8.1.1 安全性 Guidelines

Anyone using MySQL on a computer connected to the Internet should read this section to avoid the most common security mistakes.

In discussing security, it is necessary to consider fully protecting the entire server host (not just the MySQL server) against all types of applicable attacks: eavesdropping, altering, playback, and denial of service. We do not cover all aspects of availability and fault tolerance here.

MySQL uses security based on Access Control Lists (ACLs) for all connections, queries, and other operations that users can attempt to perform. There is also support for SSL-encrypted connections between MySQL clients and servers. Many of the concepts discussed here are not specific to MySQL at all; the same general ideas apply to almost all applications.

When running MySQL, follow these guidelines:

  • Do not ever give anyone (except MySQL root accounts) access to the user table in the mysql system database! This is critical.

  • Learn how the MySQL access privilege system works (see Section 8.2, “Access Control and Account Management”). Use the GRANT and REVOKE statements to control access to MySQL. Do not grant more privileges than necessary. Never grant privileges to all hosts.

    Checklist:

    • Try mysql -u root. If you are able to connect successfully to the server without being asked for a password, anyone can connect to your MySQL server as the MySQL root user with full privileges! Review the MySQL installation instructions, paying particular attention to the information about setting a root password. See Section 2.9.4, “Securing the Initial MySQL Account”.

    • Use the SHOW GRANTS statement to check which accounts have access to what. Then use the REVOKE statement to remove those privileges that are not necessary.

  • Do not store cleartext passwords in your database. If your computer becomes compromised, the intruder can take the full list of passwords and use them. Instead, use SHA2() or some other one-way hashing function and store the hash value.

    To prevent password recovery using rainbow tables, do not use these functions on a plain password; instead, choose some string to be used as a salt, and use hash(hash(password)+salt) values.

  • Assume that all passwords will be subject to automated cracking attempts using lists of known passwords, and also to targeted guessing using publicly available information about you, such as social media posts. Do not choose passwords that consist of easily cracked or guessed items such as a dictionary word, proper name, sports team name, acronym, or commonly known phrase, particularly if they are relevant to you. The use of upper case letters, number substitutions and additions, and special characters does not help if these are used in predictable ways. Also do not choose any password you have seen used as an example anywhere, or a variation on it, even if it was presented as an example of a strong password.

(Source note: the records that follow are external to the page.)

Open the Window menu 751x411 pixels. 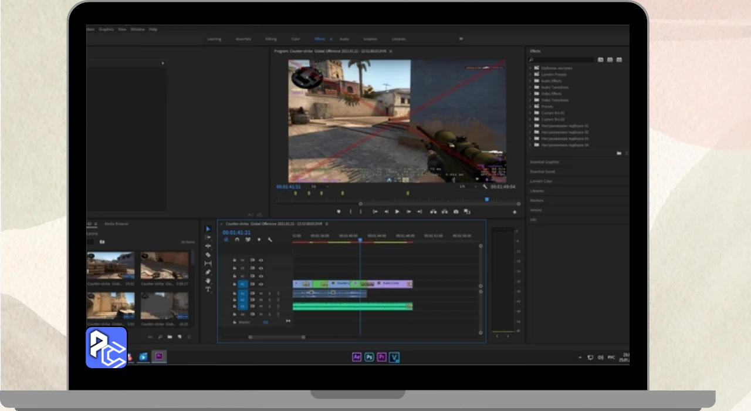pyautogui.click(x=137, y=29)
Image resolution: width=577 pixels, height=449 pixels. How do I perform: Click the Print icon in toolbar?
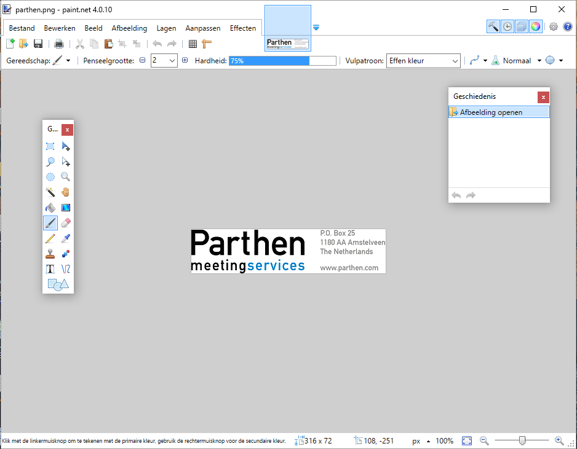[x=59, y=44]
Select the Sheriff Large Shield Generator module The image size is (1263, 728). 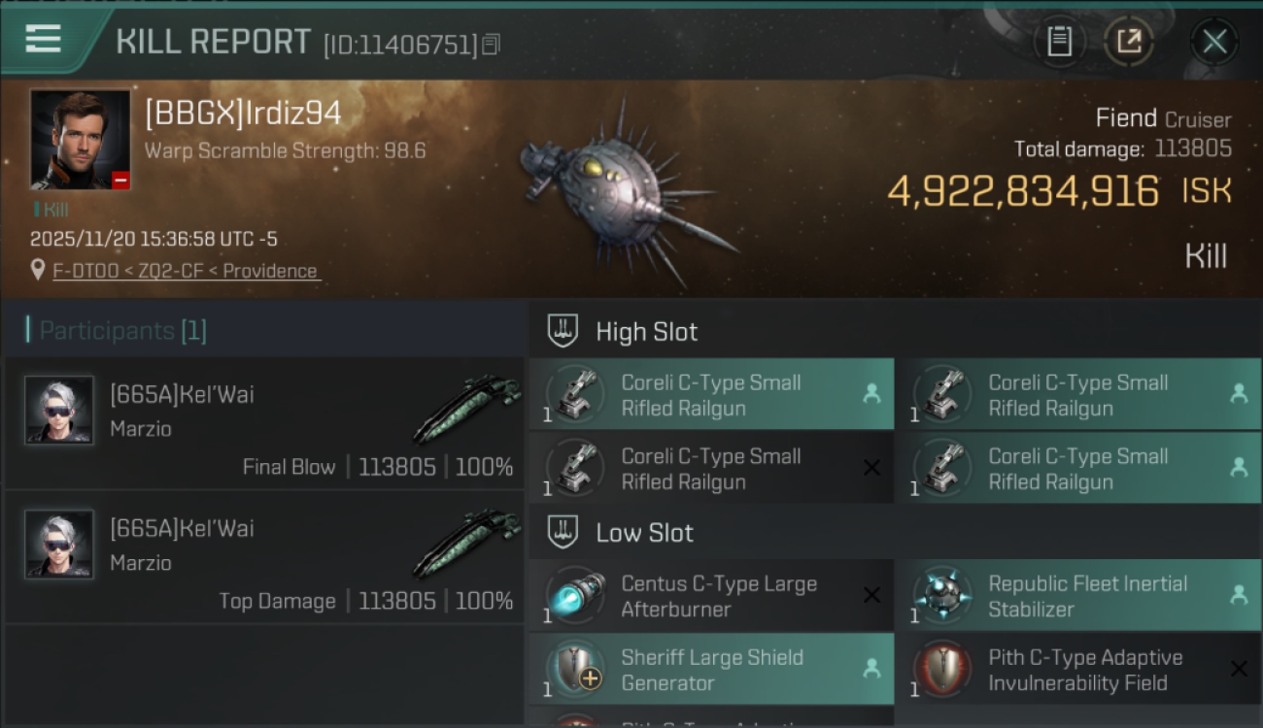[711, 670]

    Instead, choose passwords that are as long and as unpredictable as possible. That does not mean the combination needs to be a random string of characters that is difficult to remember and reproduce, although this is a good approach if you have, for example, password manager software that can generate and fill such passwords and store them securely. A passphrase containing multiple words is easy to create, remember, and reproduce, and is much more secure than a typical user-selected password consisting of a single modified word or a predictable sequence of characters. To create a secure passphrase, ensure that the words and other items in it are not a known phrase or quotation, do not occur in a predictable order, and preferably have no previous relationship to each other at all.

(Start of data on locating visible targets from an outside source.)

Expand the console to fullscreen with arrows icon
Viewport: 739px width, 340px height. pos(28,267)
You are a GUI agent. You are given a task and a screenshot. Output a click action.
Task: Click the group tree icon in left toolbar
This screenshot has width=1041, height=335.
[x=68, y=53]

  • Invest in a firewall. This protects you from at least 50% of all types of exploits in any software. Put MySQL behind the firewall or in a demilitarized zone (DMZ).

    Checklist:

    • Try to scan your ports from the Internet using a tool such as nmap. MySQL uses port 3306 by default. This port should not be accessible from untrusted hosts. As a simple way to check whether your MySQL port is open, try the following command from some remote machine, where server_host is the host name or IP address of the host on which your MySQL server runs:

      $> telnet server_host 3306

      If telnet hangs or the connection is refused, the port is blocked, which is how you want it to be. If you get a connection and some garbage characters, the port is open, and should be closed on your firewall or router, unless you really have a good reason to keep it open.

  • Applications that access MySQL should not trust any data entered by users, and should be written using proper defensive programming techniques. See Section 8.1.7, “Client Programming Security Guidelines”.

  • Do not transmit plain (unencrypted) data over the Internet. This information is accessible to everyone who has the time and ability to intercept it and use it for their own purposes. Instead, use an encrypted protocol such as SSL or SSH. MySQL supports internal SSL connections. Another technique is to use SSH port-forwarding to create an encrypted (and compressed) tunnel for the communication.

  • Learn to use the tcpdump and strings utilities. In most cases, you can check whether MySQL data streams are unencrypted by issuing a command like the following:

    $> tcpdump -l -i eth0 -w - src or dst port 3306 | strings

    This works under Linux and should work with small modifications under other systems.

    Warning

    If you do not see cleartext data, this does not always mean that the information actually is encrypted. If you need high security, consult with a security expert.